SameerMesiah97 commented on code in PR #61777:
URL: https://github.com/apache/airflow/pull/61777#discussion_r2795094967
##########
providers/common/io/src/airflow/providers/common/io/xcom/backend.py:
##########
@@ -171,8 +174,9 @@ def deserialize_value(result) -> Any:
return data
try:
with path.open(mode="rb", compression="infer") as f:
- return json.load(f, cls=XComDecoder)
- except (FileNotFoundError, TypeError, ValueError):
+ data = f.read()
+ return json.loads(data, cls=XComDecoder)
+ except (FileNotFoundError, TypeError, ValueError,
json.decoder.JSONDecodeError):
Review Comment:
What about binaries that are valid inputs for `json.loads`? For example,
`b'"Hello"'`. It seems these will not be stored as bytes.
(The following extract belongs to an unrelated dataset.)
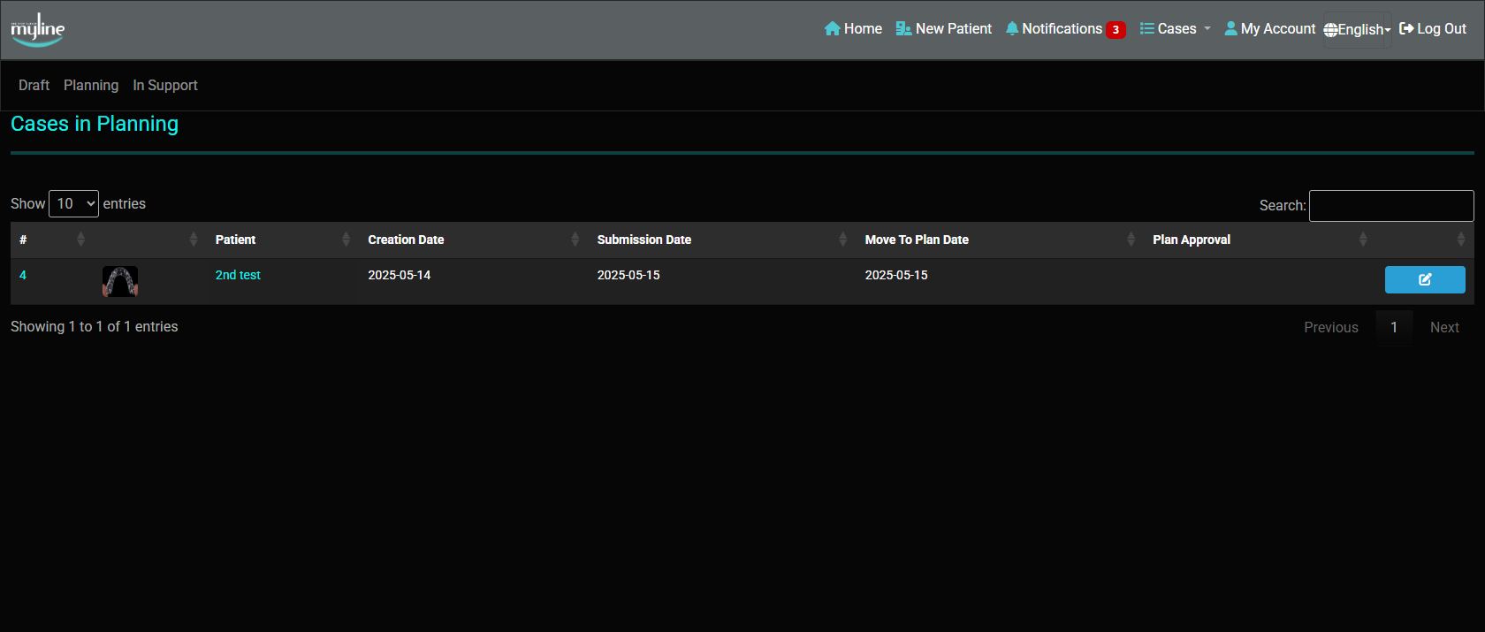This screenshot has width=1485, height=632.
Task: Switch to the In Support tab
Action: (x=164, y=86)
If that is indeed
the case, I would suggest adding a comment like below:
`# Prefer JSON decoding; fall back to raw bytes if it fails.`
##########
providers/common/io/src/airflow/providers/common/io/xcom/backend.py:
##########
@@ -118,8 +118,11 @@ def serialize_value( # type: ignore[override]
map_index: int | None = None,
) -> bytes | str:
# We will use this serialized value to write to the object store.
- s_val = json.dumps(value, cls=XComEncoder)
- s_val_encoded = s_val.encode("utf-8")
+ if not isinstance(value, bytes):
+ s_val = json.dumps(value, cls=XComEncoder)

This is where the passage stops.